James Rickards is a hedge fund manager in New York City and the author of “Currency Wars: The Making of the Next Global Crisis” from Portfolio/Penguin. Follow on Twitter @JamesGRickards.
For those who comment on the role of gold in the international monetary system, one of the most frequently asked questions involves the existence of the U.S. gold hoard. Officially the U.S. Treasury is in possession of 8,133 metric tons of gold stored mostly in two large depositories—Ft. Knox, Ky. and West Point, N.Y.—with smaller amounts on deposit at the Denver Mint and the Federal Reserve Bank of New York.
Yet, as a writer and speaker on the role of gold, the most frequent question I encounter is, "How do you know the gold is actually there?" or some variant. The suggestion is always that the United States long ago dumped its gold on world markets to suppress the price and that the vaults in Ft. Knox are actually empty or, at most, filled with tungsten bars lightly coated with gold paint.
Invariably these critics point to the fact that the Treasury will not permit an audit of the gold as proof of their suspicion. A proper audit would verify both the quantity and purity of the U.S. gold hoard. Ideally, each gold ingot would be individually numbered and tested and at the end a reputable nongovernment auditor such as a major accounting firm would attest a complete inventory of separately numbered ingots. This should be a fairly straightforward task. The failure to conduct the audit is perennially advanced as evidence that the gold does not exist.
Analysis should always be based on the best available evidence and not speculation. I have seen some evidence, gathered from military and Treasury officials, that the gold is where the government says it is. I have seen no evidence whatsoever that it is not. Based on this, I assume the gold is there. If I learn differently someday, I'll change my view, but until then I'll base my economic and monetary analyses on the fact that the United States is the proud owner of 8,133 metric tons.

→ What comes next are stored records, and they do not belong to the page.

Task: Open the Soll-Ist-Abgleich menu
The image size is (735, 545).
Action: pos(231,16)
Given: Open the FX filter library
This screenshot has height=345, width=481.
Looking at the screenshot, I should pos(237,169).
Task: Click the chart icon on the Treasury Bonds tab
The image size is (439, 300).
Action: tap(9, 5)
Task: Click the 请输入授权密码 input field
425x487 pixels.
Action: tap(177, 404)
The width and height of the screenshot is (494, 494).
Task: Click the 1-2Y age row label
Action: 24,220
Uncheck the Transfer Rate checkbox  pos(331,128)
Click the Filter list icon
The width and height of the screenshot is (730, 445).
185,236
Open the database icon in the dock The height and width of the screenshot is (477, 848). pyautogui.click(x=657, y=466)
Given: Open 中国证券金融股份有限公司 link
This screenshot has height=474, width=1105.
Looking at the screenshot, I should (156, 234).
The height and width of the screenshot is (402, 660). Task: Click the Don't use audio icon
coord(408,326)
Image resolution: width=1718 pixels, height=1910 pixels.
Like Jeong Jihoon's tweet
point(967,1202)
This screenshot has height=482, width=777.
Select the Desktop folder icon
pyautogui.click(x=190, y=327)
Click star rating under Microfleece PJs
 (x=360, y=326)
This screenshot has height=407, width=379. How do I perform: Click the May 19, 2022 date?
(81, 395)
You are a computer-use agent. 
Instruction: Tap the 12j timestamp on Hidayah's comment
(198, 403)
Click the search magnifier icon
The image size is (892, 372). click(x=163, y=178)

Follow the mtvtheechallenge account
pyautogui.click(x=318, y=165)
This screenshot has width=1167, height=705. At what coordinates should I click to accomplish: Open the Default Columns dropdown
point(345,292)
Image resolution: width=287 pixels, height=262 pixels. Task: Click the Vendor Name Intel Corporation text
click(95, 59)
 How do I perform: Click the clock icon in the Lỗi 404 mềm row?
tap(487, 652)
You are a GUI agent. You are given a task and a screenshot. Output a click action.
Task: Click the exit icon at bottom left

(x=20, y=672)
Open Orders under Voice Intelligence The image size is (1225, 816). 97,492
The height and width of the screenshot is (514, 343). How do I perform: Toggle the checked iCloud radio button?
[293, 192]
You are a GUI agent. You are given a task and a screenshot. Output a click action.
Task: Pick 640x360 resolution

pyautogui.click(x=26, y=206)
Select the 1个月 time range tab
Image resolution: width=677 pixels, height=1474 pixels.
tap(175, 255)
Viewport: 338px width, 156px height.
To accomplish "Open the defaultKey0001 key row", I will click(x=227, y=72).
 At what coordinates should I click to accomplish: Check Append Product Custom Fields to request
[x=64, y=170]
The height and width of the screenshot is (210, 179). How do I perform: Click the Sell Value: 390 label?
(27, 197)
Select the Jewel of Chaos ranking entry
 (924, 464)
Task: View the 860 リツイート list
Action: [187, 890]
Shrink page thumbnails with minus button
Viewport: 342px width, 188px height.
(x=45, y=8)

But what about the audit? What harm can there be in that if the gold is where the Treasury says it is?
There are two powerful reasons not to do the audit even if the gold is in the vaults. The first has to do with the credibility of gold as a component of international reserves and monetary systems in general. Gold was officially demonetized by the International Monetary Fund in 1973 not long after President Nixon ended the convertibility of dollars into gold in 1971. Since then gold has been continually disparaged as a monetary asset, most recently in the remarks of Federal Reserve Chairman Ben Bernanke that the possession of gold by the United States was a mere "tradition." If that were so, why would the United States audit something so unimportant? An audit suggests that gold is somehow meaningful and deserving of respect. The official position is that gold is a legacy asset of no particular importance. In this context, refusing an audit makes sense. An audit would give gold too much credit and start to erode the official propaganda that gold is not a monetary asset. After all, no one audits the number of acorns in the national parks—they are too unimportant.
Another reason has to do with not calling attention to a host of ancillary questions. Assume the audit were conducted and everything was in good order, that the United States had the right number of ingots of 99.99 percent purity and everything was numbered and in its place. This would immediately lead to other questions. Is the gold leased? To whom? On what terms?
Some naively assume that if the gold is leased to commercial banks such as J.P. Morgan that the leasing bank backs up a truck and takes it away. That is not true. The gold can be leased in paper transactions without ever leaving Ft. Knox or West Point. The leased gold can then be rehypothecated by J.P. Morgan to other banks and so on until multiple parties all claim some title to the same physical gold. That gold goes on to support an even larger inverted pyramid of "paper gold" transactions in futures, options, forwards, swaps, and so-called unallocated storage. One reason not to do an audit is to avoid all of the awkward legal title questions that would arise once the physical existence issue was settled. The Treasury would rather ignore gold than open Pandora's Box.
Gold remains the 8,000 ton gorilla in the room; the thing that is too big to ignore but that no one wants to discuss. The international monetary system and the role of the dollar are in dire straits even if all of the gold is where it is supposed to be. It is not necessary to fantasize about phantom gold in order to see that a monetary crisis is imminent. The Fed and Treasury refusal to audit gold is part of their painstaking effort to deny that gold is still at the heart of the system. No more elaborate explanation is required.